------ Data excerpts

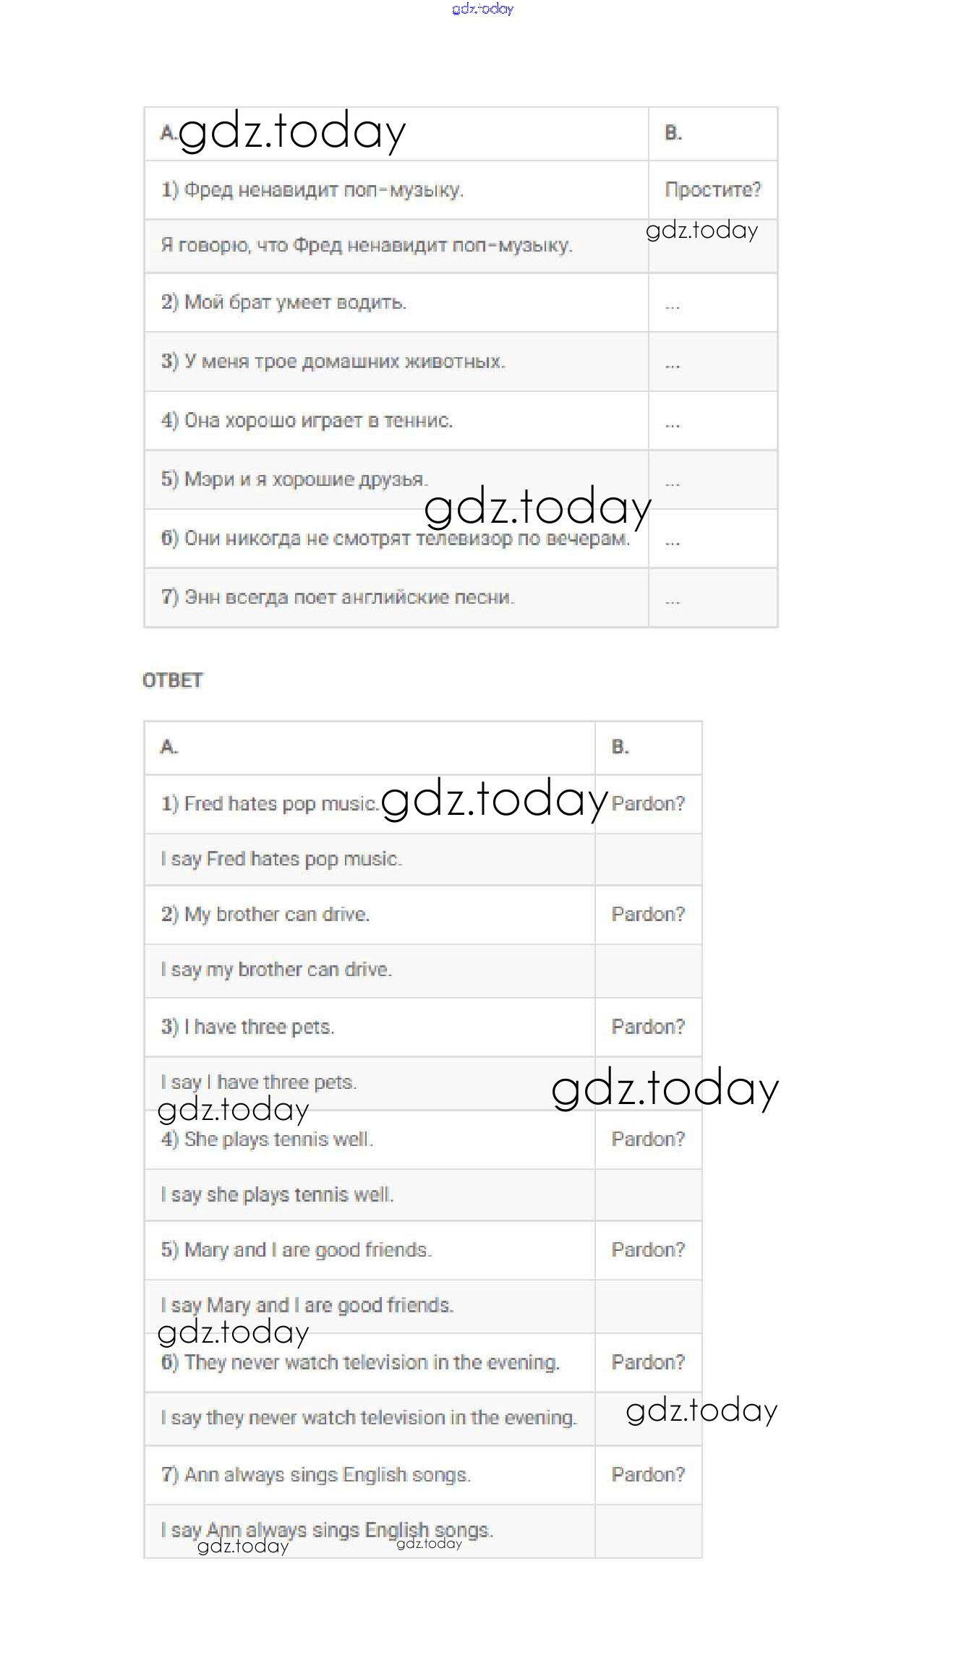Viewport: 964px width, 1655px height.
Task: Select the 'Простите?' cell
Action: pyautogui.click(x=712, y=190)
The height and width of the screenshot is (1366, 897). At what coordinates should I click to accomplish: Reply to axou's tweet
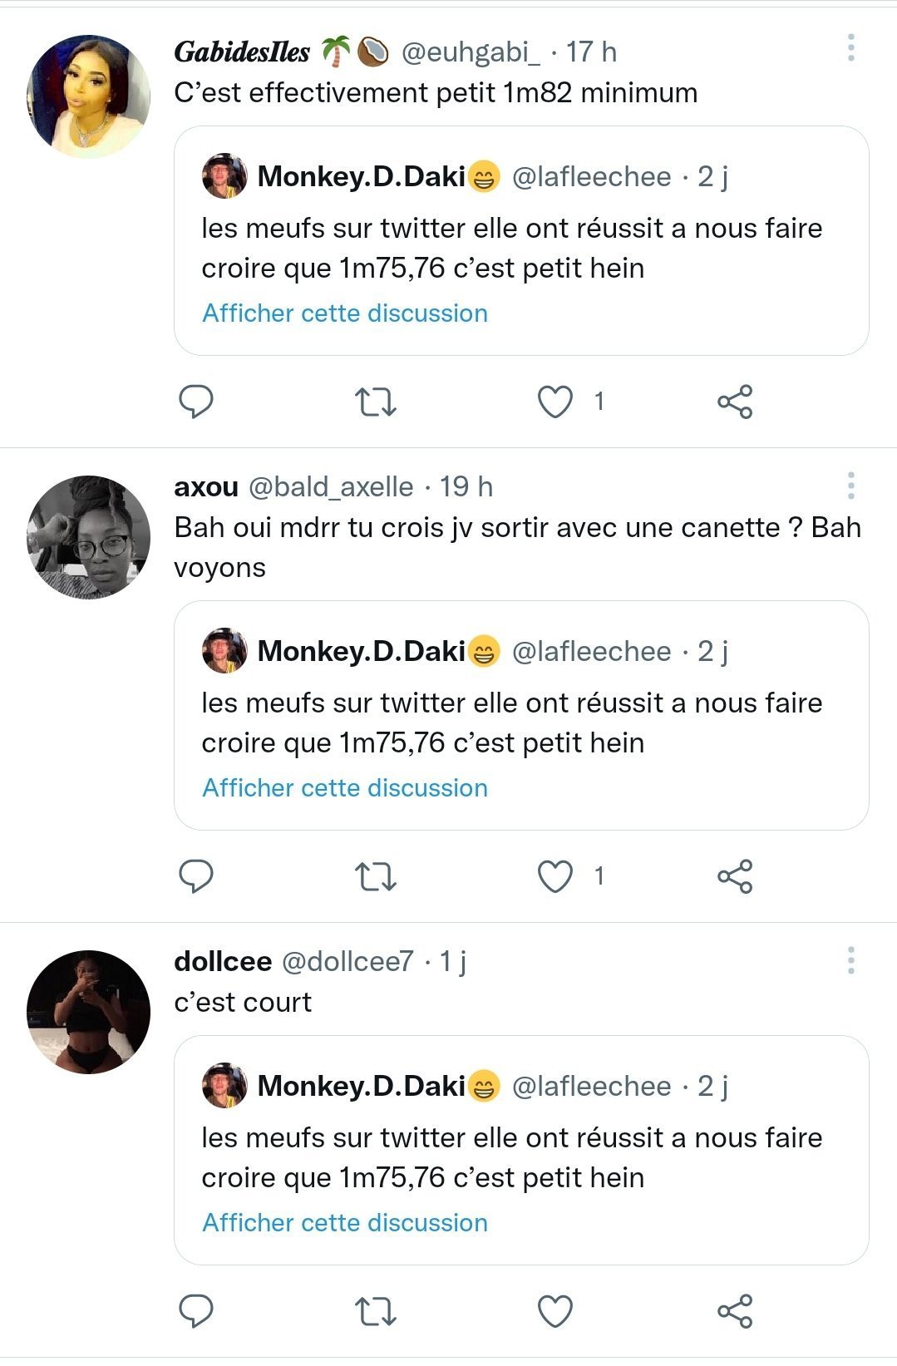coord(196,876)
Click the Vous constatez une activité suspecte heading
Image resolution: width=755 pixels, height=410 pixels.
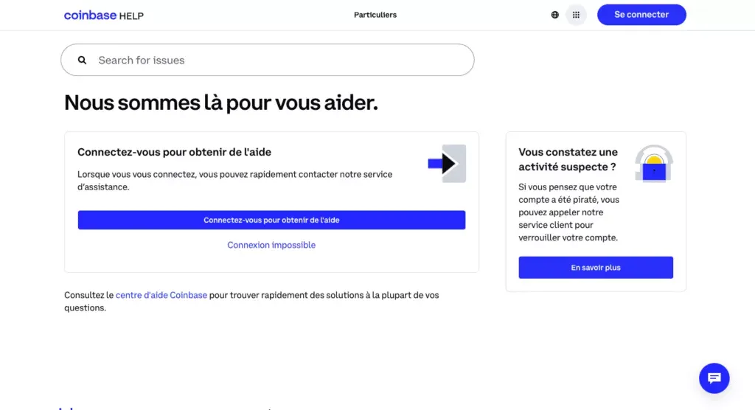[568, 159]
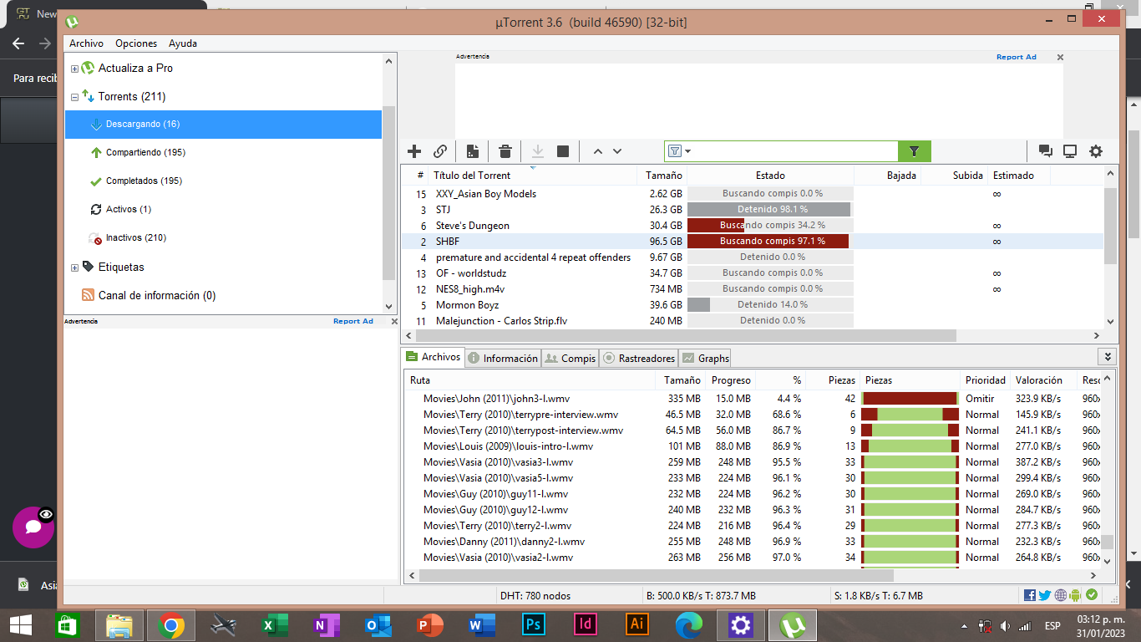Open Preferences with the gear icon
1141x642 pixels.
[x=1096, y=151]
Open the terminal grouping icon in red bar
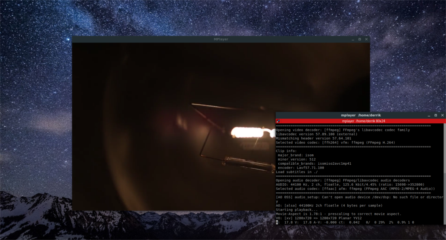 (278, 121)
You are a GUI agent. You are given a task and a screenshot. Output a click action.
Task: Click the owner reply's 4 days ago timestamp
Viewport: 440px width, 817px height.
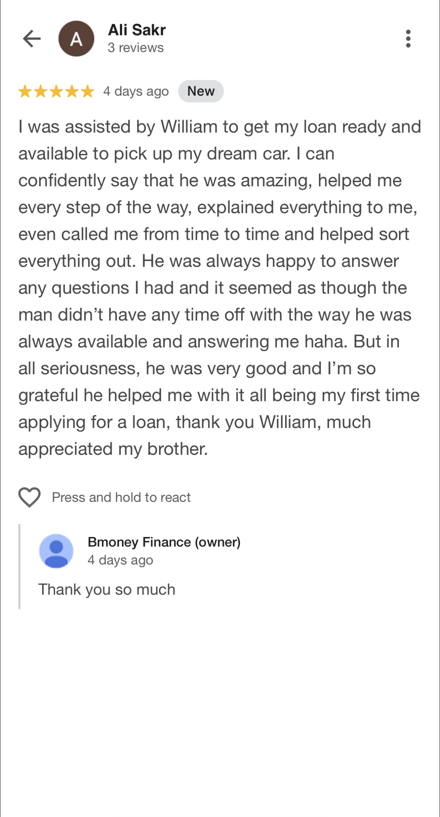(120, 560)
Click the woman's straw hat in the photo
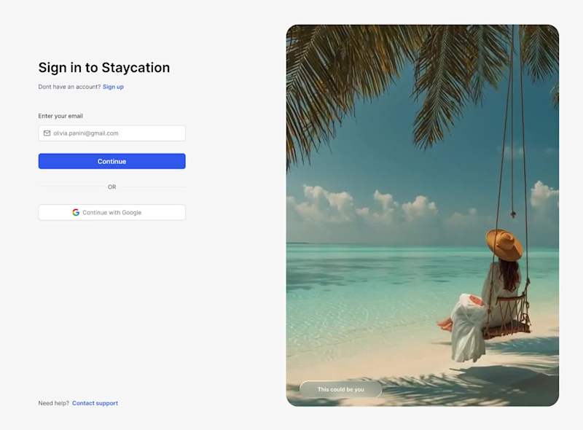Screen dimensions: 583x430 point(504,243)
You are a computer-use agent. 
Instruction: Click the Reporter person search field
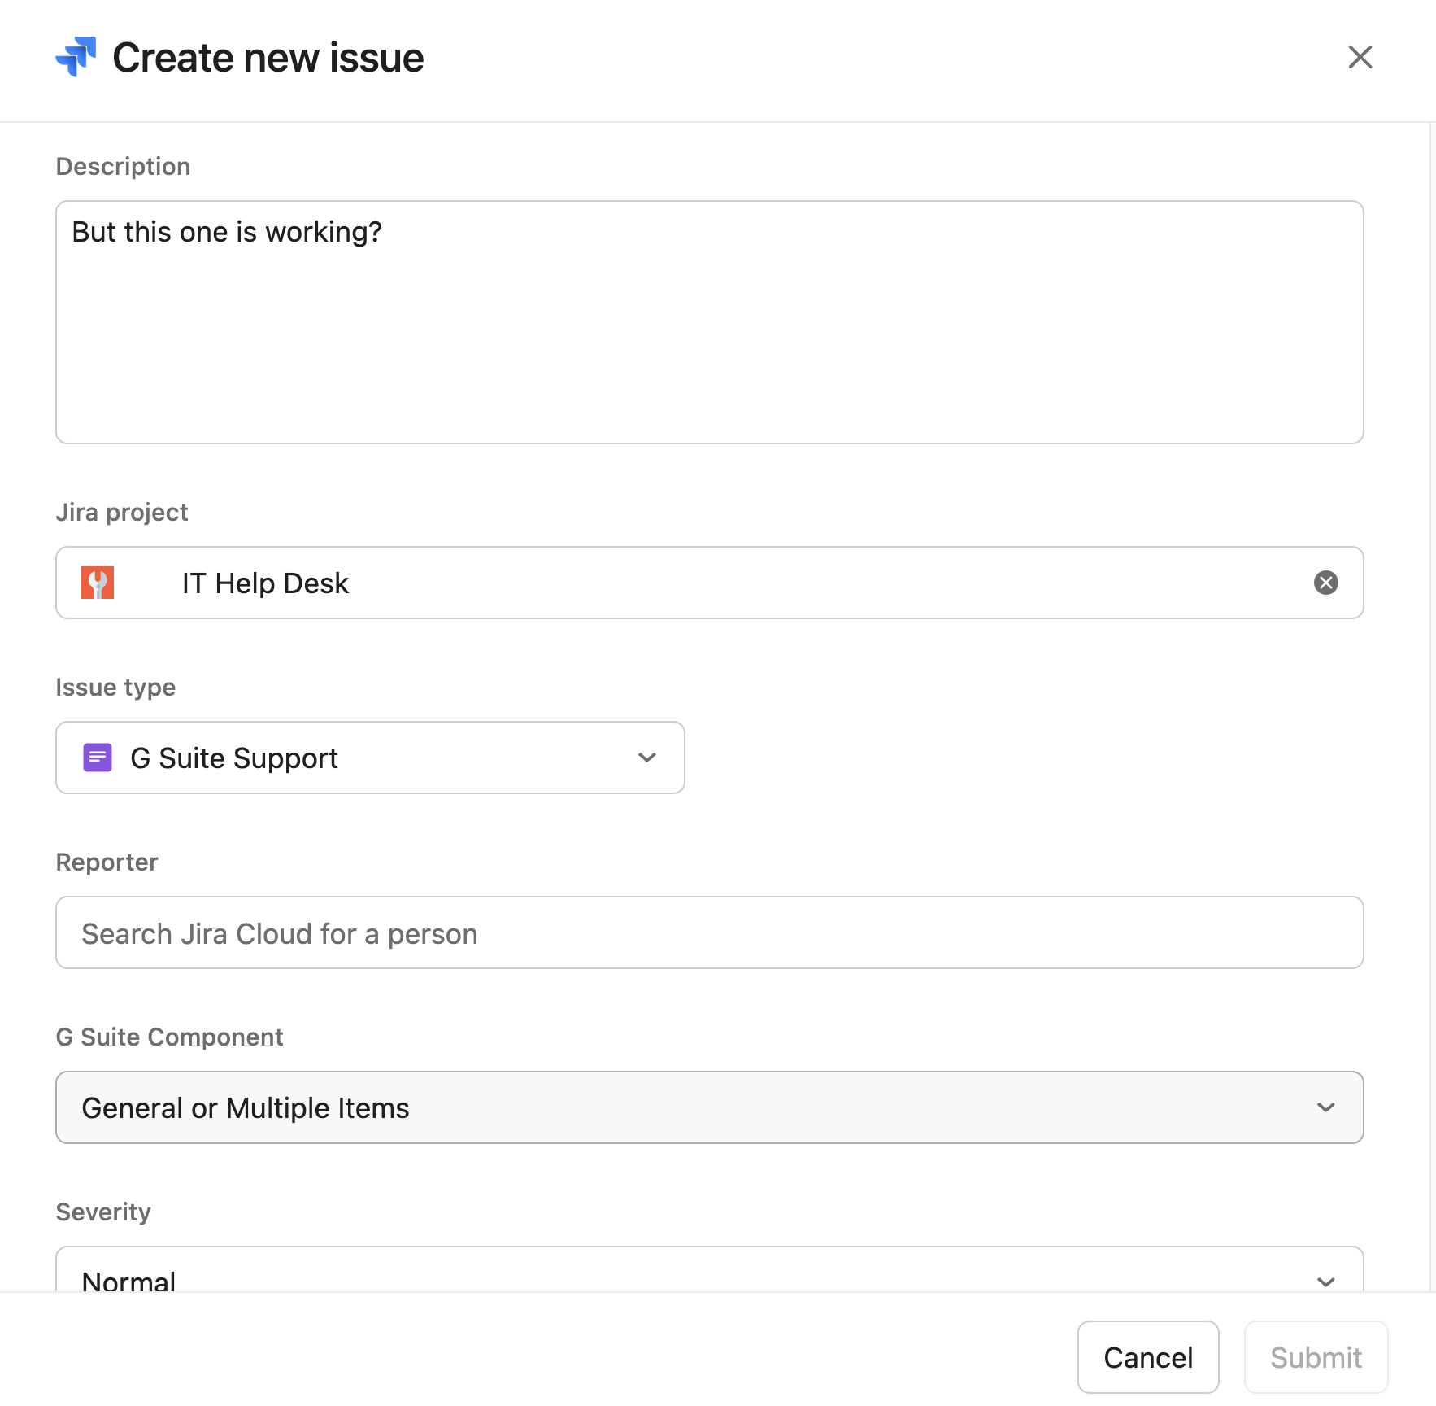(709, 932)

------------

* **Job**
Please show every line from the entries above that contains the word "pixels". Case counts.

* **Exercise output**
Image resolution: width=755 pixels, height=410 pixels.
1141x642 pixels.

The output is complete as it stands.